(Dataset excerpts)
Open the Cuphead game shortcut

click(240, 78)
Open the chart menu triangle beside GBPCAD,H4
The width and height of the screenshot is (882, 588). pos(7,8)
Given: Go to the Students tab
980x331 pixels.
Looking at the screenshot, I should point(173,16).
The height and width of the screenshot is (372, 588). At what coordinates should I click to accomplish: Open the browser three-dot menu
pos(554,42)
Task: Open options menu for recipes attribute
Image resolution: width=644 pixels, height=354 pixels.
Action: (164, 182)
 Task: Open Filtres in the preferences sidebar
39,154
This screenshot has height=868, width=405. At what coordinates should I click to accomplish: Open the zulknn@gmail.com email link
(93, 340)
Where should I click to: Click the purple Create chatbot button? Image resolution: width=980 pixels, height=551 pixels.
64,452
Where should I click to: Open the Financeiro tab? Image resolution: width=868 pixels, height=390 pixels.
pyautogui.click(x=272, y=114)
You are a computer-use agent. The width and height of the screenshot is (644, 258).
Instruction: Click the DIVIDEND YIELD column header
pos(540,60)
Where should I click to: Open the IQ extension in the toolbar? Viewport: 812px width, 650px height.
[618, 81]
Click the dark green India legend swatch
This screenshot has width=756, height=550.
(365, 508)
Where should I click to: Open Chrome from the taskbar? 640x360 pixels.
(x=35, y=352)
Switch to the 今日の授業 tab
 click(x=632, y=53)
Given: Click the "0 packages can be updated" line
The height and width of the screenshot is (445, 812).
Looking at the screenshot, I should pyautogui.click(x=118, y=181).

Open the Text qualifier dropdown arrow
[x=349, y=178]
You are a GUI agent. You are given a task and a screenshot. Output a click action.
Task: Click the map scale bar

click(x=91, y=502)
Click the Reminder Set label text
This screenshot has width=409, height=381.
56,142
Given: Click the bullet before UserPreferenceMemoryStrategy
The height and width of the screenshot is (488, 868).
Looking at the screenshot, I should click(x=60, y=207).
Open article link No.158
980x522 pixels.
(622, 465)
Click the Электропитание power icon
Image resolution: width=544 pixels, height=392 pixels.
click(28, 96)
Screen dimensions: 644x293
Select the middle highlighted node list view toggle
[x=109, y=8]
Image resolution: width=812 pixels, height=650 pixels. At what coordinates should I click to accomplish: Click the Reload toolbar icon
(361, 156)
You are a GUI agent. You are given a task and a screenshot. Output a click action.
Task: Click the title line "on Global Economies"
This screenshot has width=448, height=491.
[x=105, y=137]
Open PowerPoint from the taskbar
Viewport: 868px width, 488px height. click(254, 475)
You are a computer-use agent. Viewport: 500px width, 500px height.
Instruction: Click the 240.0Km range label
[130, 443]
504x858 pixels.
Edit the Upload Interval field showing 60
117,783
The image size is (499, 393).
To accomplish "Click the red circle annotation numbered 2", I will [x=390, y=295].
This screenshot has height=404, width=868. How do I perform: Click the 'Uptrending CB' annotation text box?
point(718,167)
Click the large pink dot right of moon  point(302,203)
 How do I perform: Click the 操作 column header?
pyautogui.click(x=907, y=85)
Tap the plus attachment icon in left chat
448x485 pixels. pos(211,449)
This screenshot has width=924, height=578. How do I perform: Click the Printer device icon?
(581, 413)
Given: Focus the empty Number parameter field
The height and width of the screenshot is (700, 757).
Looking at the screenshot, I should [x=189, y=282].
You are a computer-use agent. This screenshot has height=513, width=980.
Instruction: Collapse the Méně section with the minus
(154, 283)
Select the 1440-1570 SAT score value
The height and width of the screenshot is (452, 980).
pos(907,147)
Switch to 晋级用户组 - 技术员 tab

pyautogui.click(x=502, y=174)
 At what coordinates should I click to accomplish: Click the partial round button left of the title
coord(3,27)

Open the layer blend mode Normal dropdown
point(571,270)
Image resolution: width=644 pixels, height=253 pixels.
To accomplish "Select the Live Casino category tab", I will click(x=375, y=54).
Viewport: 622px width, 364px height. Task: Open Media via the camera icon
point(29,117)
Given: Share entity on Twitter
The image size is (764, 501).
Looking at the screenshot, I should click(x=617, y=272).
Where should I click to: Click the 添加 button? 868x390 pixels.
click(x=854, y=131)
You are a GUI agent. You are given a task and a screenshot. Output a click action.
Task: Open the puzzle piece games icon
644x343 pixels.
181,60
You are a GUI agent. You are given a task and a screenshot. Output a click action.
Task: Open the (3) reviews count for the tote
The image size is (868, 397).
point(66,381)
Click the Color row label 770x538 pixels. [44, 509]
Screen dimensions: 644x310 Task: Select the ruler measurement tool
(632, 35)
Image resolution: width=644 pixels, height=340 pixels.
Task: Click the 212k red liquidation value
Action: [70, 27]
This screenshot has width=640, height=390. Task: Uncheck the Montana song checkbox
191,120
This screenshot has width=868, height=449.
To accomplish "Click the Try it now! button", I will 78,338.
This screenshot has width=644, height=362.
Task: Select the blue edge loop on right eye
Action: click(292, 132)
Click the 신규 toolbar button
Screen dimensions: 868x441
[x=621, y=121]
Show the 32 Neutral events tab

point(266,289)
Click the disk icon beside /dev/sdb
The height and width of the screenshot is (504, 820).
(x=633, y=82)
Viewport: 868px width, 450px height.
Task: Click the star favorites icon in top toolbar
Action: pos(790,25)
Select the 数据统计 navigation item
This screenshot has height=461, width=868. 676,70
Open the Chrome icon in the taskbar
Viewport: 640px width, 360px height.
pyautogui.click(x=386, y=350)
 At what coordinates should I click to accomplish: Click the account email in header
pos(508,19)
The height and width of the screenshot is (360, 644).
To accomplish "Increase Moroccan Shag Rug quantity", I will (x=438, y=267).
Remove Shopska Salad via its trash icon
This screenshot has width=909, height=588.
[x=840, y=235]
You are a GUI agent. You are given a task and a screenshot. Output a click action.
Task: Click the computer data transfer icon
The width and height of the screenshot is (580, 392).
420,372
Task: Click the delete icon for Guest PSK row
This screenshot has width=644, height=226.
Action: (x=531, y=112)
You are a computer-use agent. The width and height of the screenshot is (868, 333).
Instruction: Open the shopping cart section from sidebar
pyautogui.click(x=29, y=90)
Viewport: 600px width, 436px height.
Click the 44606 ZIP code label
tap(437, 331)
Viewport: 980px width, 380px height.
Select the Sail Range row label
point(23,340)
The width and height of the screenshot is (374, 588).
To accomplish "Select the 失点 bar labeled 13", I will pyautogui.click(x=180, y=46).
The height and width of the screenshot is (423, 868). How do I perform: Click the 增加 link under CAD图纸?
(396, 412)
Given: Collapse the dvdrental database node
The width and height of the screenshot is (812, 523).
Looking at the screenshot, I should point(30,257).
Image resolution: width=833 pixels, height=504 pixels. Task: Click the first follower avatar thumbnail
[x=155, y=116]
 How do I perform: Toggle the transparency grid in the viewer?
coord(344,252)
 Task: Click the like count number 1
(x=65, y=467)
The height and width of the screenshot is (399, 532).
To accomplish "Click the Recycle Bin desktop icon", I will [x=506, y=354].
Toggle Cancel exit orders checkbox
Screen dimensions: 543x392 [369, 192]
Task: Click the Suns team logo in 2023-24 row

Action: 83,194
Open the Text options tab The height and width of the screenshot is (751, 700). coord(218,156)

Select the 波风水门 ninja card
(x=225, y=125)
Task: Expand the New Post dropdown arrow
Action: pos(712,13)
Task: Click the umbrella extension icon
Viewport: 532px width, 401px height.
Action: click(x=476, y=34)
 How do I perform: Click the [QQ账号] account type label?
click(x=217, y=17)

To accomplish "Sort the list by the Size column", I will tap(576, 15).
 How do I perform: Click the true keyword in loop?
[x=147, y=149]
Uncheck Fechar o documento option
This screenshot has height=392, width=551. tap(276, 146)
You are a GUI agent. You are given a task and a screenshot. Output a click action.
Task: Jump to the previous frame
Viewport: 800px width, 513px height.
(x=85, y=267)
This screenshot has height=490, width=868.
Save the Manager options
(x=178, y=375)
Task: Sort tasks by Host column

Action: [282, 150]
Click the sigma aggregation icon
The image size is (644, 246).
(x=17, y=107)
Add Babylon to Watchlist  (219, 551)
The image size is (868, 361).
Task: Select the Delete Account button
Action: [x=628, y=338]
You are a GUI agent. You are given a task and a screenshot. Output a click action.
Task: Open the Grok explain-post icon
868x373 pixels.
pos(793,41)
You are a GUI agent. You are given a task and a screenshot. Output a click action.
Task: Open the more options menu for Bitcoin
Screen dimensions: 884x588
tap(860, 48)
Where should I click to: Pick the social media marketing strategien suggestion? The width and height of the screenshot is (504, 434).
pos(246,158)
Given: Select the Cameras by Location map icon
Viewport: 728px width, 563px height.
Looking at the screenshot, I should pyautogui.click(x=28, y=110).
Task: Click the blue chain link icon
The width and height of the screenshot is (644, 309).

▶ _EXERCISE_: Return word for word the lines above from the line with "Open the layer blend mode Normal dropdown" to the line with "Given: Share entity on Twitter", including both and leaving out all others.

▶ _REPLY_:
Open the layer blend mode Normal dropdown
point(571,270)
Image resolution: width=644 pixels, height=253 pixels.
To accomplish "Select the Live Casino category tab", I will click(x=375, y=54).
Viewport: 622px width, 364px height. Task: Open Media via the camera icon
point(29,117)
Given: Share entity on Twitter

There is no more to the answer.